Beating down the XML

XML is still a huge mess, but at least now I have managed to get a few programs that can handle it with reasonable-ish memory requirements.

For Perl, as I had thought, the XML::Twig module gave me a pleasant interface and was able to easily handle the document.

For Haskell it was a little bit trickier. I used the SAX parser in HaXml, but it is not like a regular SAX parser, since Haskell is so unlike any regular language. The parser returns a lazy list of SAX events, so I had to make sure I processed the list without evaluating the whole thing into memory.

Now that I’ve dealt with the memory issue it appears that I have a speed issue to deal with next.

7 comments

mirod says:

2009-10-07 at 16:07

I am in the process of writing a howto about XML::Twig and encodings, could you tell me in which encoding the document is (hoping for something exotic here ;–).

Thanks
Quim says:

2009-10-07 at 17:24

Free the code! :)

erm.. some examples on how you did it would be appreciated, at least for some of us who do not have any experience with Haskell at all, but for whom being able to see both implementations side-by-side would be great!
Marty says:

2009-10-08 at 00:58

My XML document is encoded in Unicode UTF-8. Isn’t everyone’s? :-)

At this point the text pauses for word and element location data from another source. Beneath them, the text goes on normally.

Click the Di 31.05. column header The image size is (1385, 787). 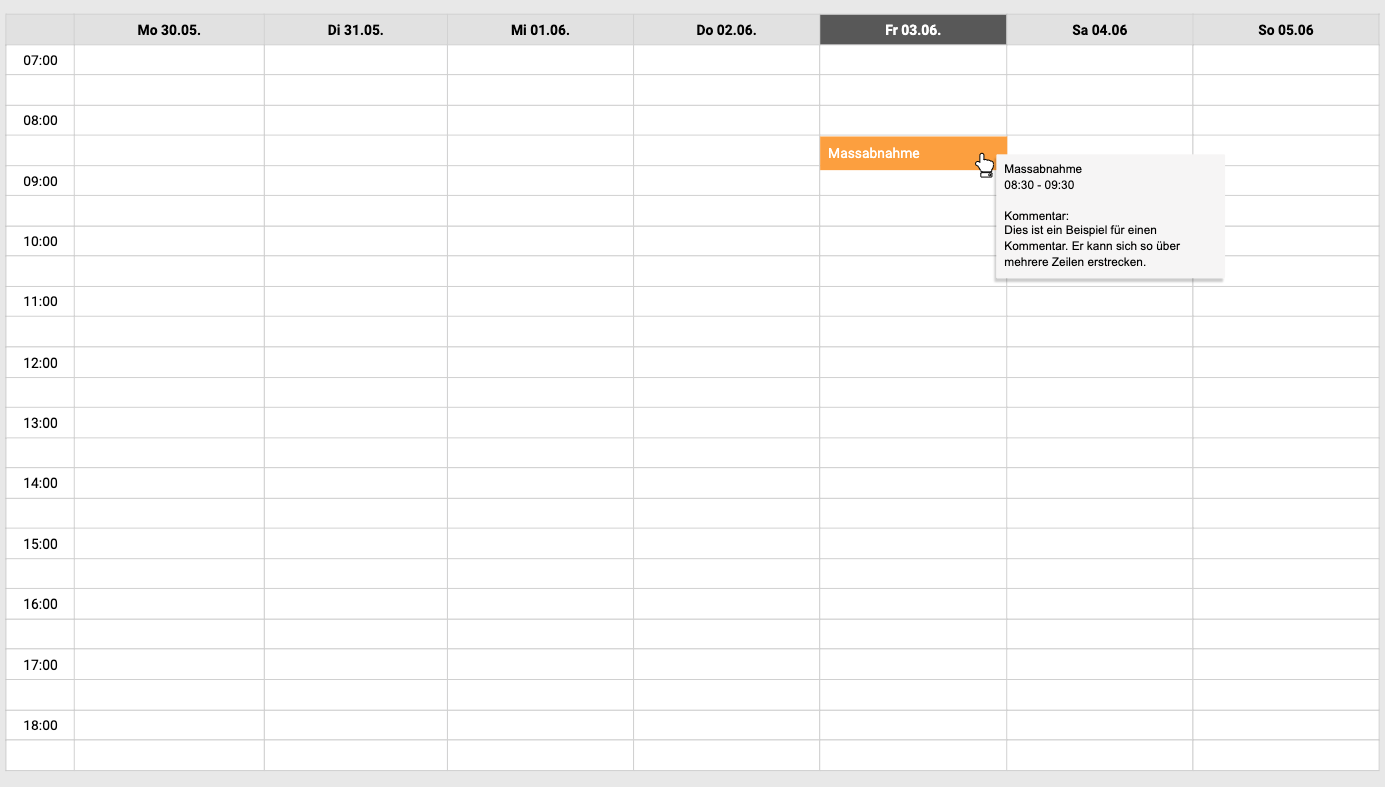(355, 30)
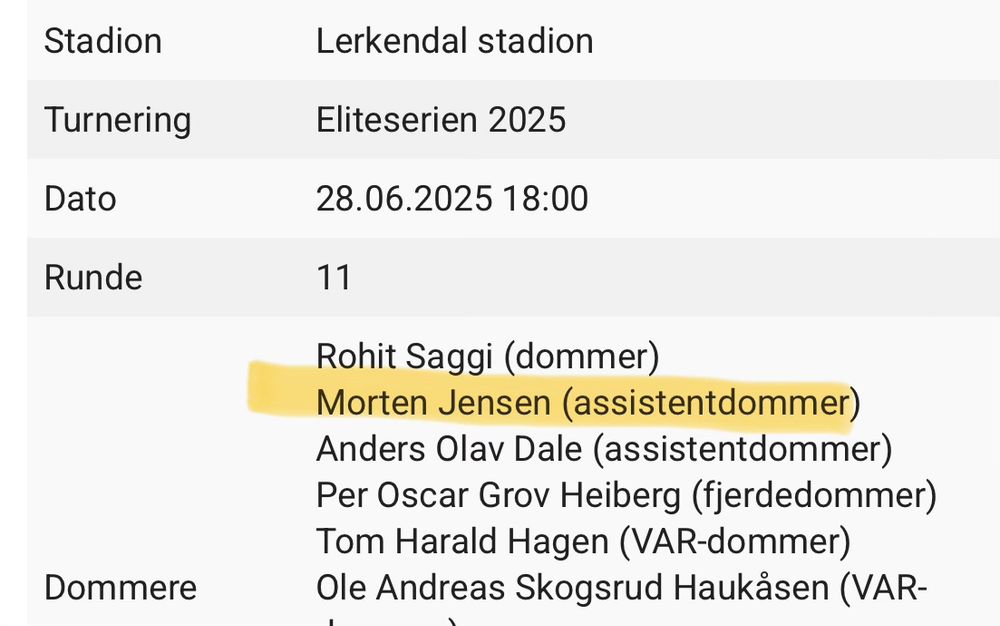This screenshot has height=626, width=1000.
Task: Click the Dato label
Action: click(80, 198)
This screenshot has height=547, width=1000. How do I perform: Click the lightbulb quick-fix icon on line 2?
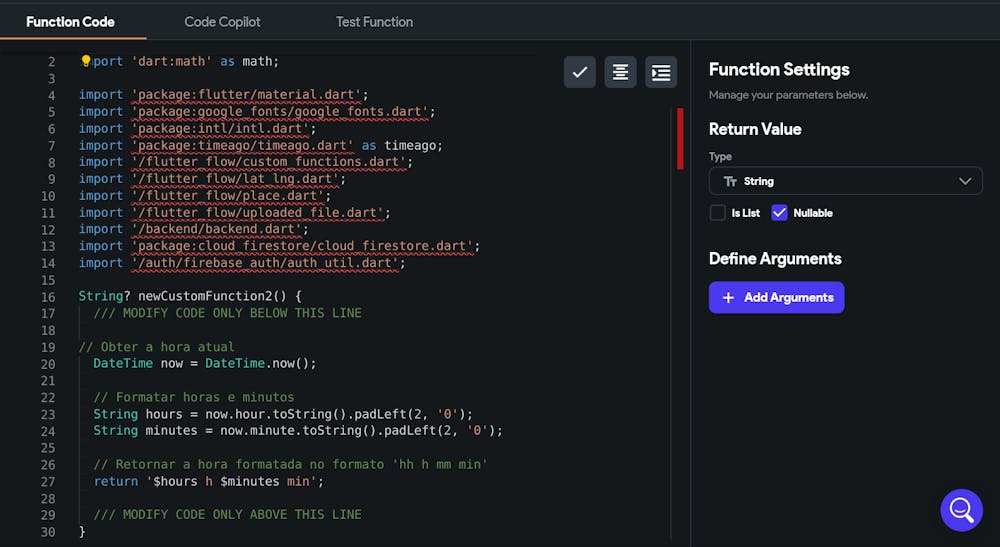coord(85,61)
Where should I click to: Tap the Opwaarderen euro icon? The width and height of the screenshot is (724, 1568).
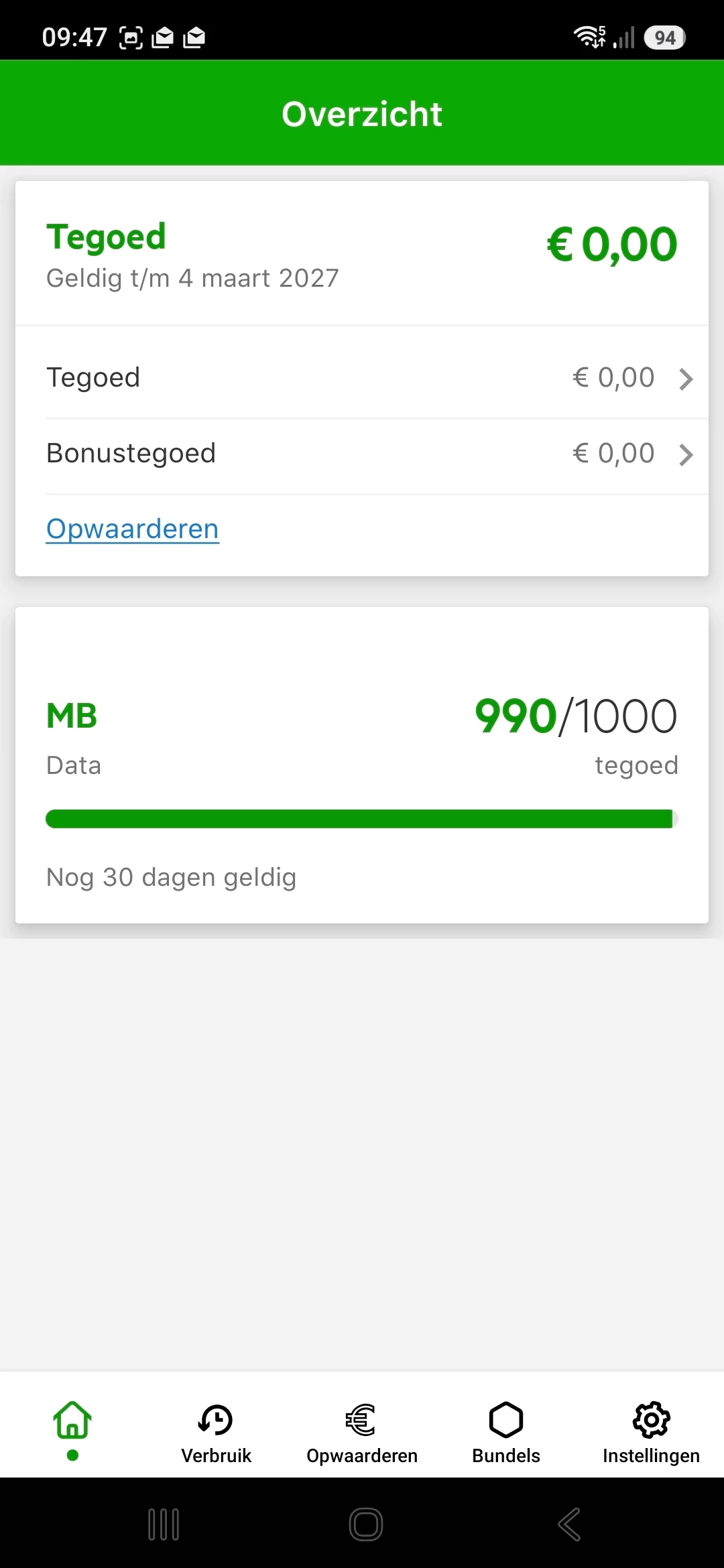(361, 1420)
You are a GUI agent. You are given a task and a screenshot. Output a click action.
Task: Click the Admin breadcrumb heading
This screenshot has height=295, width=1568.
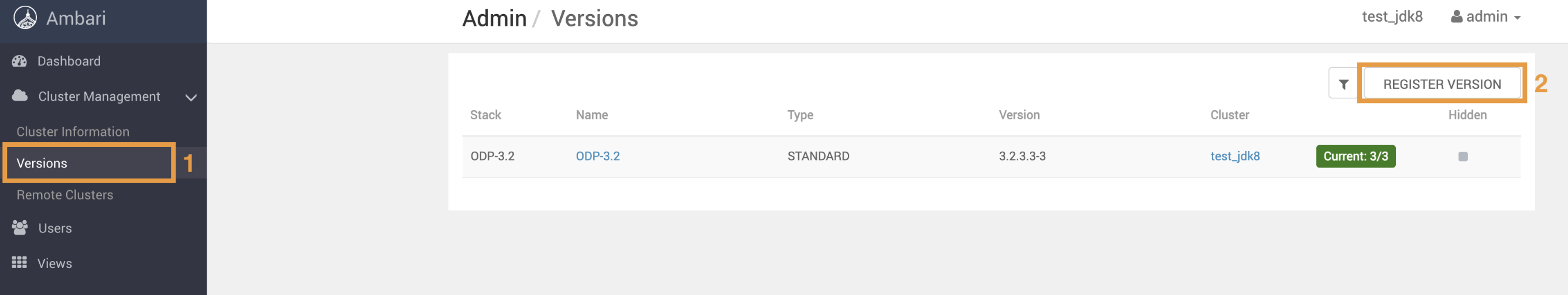[x=494, y=18]
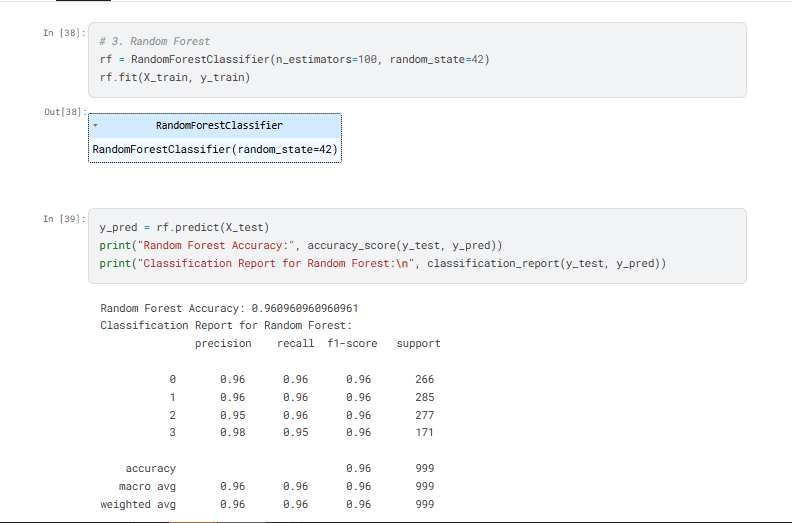
Task: Click the 'support' column header in report
Action: (418, 344)

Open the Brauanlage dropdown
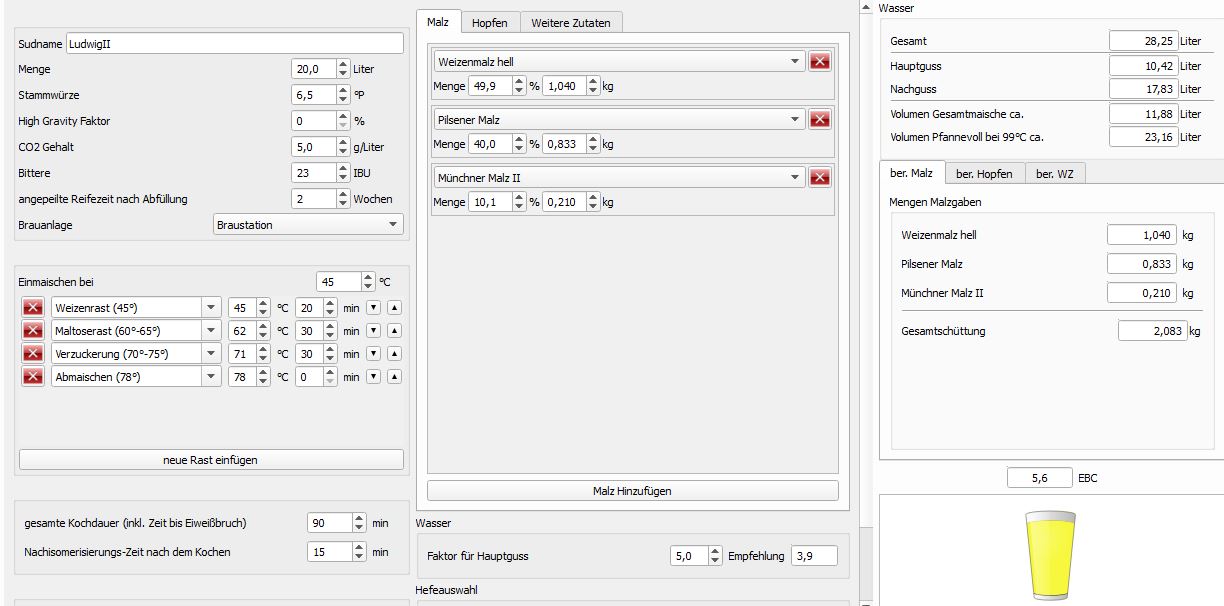(x=309, y=225)
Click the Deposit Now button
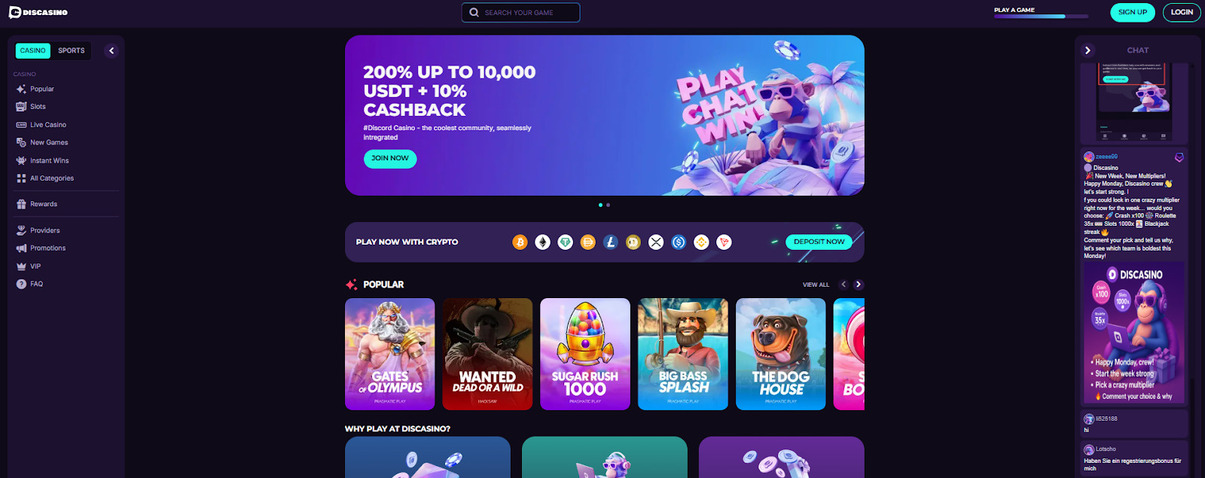This screenshot has width=1205, height=478. tap(819, 242)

It does contain Japanese text, though.
mirod says:

2009-10-08 at 05:40

UTF-8, how banal! And no, not everyone’s data is in Unicode. And actually, text that could be encoded in plain latin 1 is often more of a pain to deal with than shift-JIS and the likes, at least in Perl. I can always generate shift-JIS, through vim digraphs, then iconv, although it’s a write-only process as I can’t read Japanese, I was just looking for a bit of real data. It doesn’t matterthat much though, I’ll be talking about encodings at the Italian Perl Workshop first.
Pingback: Perl’s XML::Twig — バカな火星人
Marty says:

2009-10-14 at 01:37

Encodings cause so many fun problems because most don’t contain any self-identification. Do you have any good way to tell the difference between ISO-8859-1, ISO-8859-7, ISO-8859-*, or KOI8? What about EUC-JP and EUC-KR?

I know people who went searching for bugs in ftp after a data transfer from Korea to Japan “was corrupted” :-)
Liyang HU says:

2010-03-07 at 06:17

My solution is to deny the existence of anything other than UTF-8.

Comments are closed.